Back in March of last year, we noted that Google Buzz, Google’s shiny new social network at the time, was getting smoked in terms of referral traffic sent our way, by a dead man, FriendFeed. It turns out, Google’s own Analytics service was undercounting Buzz because it resides in Gmail, which uses HTTPS and strips out referral information. In other words, most Buzz traffic could only be inferred, not seen. Still, after months of looking over the data, I’m not convinced that Buzz actually sends any amount of meaningful traffic whatsoever. The same is not true of the newly launched Google+ so far.

Yes, it has only been out for a week at this point (and is still only available to a very limited number of users), but based on what we’re seeing, the social network is already sending a large amount of traffic our way.

How large? Well, since its launch last Tuesday, Google+ has already cracked our top ten referring sites. It currently resides just behind Digg in that timespan. If you narrow that down to just count July so far (a few days after launch, so more users had time to sign up), the numbers are even better. It would already be the number seven referrer, just behind Hacker News. And it’s already a fifth as large as the leading social referrer, facebook.com.

But wait, Google+ also uses HTTPS, so isn’t it being incorrectly counted as well? No — Google has learned from the previous Buzz mistake (and taken a page from Facebook), and now redirects all outbound links through a non-secure google.com address to capture the traffic. As Louis Gray pointed out a couple days ago, the URL you should look for in your logs is “http://www.google.com/url?sa=z” followed by a unique content code. If you click on any external from G+ and look quickly, you’ll see these URLs flash in the address bar.

The amount of inbound traffic we’re seeing from Google+ is pretty crazy considering that we’re not even officially using it to share links yet. On both Facebook and Twitter we send out links to our followers and this leads to most of the click-backs (either directly or by re-sharing). On Google+, we’re not doing anything yet, it’s all happening from others sharing our links organically.
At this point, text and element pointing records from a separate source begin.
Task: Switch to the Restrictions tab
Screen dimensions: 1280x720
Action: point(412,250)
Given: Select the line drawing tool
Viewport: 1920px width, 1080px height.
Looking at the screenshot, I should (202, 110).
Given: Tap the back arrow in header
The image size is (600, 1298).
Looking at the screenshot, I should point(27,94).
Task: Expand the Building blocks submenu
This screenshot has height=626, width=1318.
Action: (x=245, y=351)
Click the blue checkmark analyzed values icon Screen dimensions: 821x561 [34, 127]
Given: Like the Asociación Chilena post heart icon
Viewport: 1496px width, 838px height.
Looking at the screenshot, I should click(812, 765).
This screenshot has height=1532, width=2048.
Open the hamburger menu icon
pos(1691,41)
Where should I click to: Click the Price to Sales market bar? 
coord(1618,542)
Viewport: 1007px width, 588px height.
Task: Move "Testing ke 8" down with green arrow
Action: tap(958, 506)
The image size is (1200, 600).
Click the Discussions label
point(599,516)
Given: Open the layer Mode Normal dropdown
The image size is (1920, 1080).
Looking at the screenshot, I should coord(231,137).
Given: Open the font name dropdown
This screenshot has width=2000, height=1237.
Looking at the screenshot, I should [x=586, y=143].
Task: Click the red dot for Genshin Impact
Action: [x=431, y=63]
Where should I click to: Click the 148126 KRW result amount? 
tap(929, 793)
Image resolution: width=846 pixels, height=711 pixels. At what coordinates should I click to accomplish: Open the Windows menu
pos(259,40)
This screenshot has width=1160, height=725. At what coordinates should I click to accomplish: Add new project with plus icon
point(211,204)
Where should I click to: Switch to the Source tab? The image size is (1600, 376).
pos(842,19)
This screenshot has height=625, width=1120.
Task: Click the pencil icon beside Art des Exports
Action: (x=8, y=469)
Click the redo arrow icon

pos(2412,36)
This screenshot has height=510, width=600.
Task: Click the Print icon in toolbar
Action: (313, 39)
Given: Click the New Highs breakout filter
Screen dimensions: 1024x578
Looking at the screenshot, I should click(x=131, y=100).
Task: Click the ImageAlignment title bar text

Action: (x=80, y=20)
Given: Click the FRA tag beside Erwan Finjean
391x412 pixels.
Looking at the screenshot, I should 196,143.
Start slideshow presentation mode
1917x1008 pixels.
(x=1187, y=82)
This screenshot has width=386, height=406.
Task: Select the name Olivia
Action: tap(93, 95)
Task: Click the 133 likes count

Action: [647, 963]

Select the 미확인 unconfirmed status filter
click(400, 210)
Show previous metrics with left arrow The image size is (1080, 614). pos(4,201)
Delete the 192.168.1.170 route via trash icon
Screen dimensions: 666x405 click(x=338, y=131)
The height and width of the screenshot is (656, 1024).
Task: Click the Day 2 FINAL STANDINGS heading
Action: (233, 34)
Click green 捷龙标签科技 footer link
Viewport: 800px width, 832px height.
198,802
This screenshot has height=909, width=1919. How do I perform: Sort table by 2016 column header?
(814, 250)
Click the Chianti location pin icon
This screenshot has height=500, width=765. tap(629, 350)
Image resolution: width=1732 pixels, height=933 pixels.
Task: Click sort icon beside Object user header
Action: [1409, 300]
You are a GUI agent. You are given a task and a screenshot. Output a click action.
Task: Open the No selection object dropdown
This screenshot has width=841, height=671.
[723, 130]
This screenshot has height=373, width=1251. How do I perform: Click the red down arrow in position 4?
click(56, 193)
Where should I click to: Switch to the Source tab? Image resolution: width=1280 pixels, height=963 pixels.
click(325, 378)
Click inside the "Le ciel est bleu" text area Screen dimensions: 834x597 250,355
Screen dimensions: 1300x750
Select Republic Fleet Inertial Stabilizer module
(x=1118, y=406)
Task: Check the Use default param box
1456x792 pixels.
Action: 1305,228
Other publications must be noticing the same thing, as they’ve set up official accounts for Google+, as Zach Seward notes here. We reached out to Google in order to do the same last week, but they told us that “it’s not quite ready for businesses”. They also pointed us to their policy wording, stating that anyone who signs up for Google+ must do so with a real name. It would seem that Google is still exploring the best way to handle this type of mass sharing for now.

After we pointed out a these others signing up with business names, they confirmed that they’re not banning anyone for doing it right now, but warning that if we do set one up, we’ll have to make a new profile once Google+ for Businesses is ready. But who knows when that will be? It seems that this early opportunity for publishers is one that you can’t sit on the sidelines for. While G+ may have been conceived as much more than a link-sharing service, so many people are using it for just that now. And the re-sharing going on is massive.

Google Buzz was and continues to be a black hole for publishers. But Google+ is a big bang.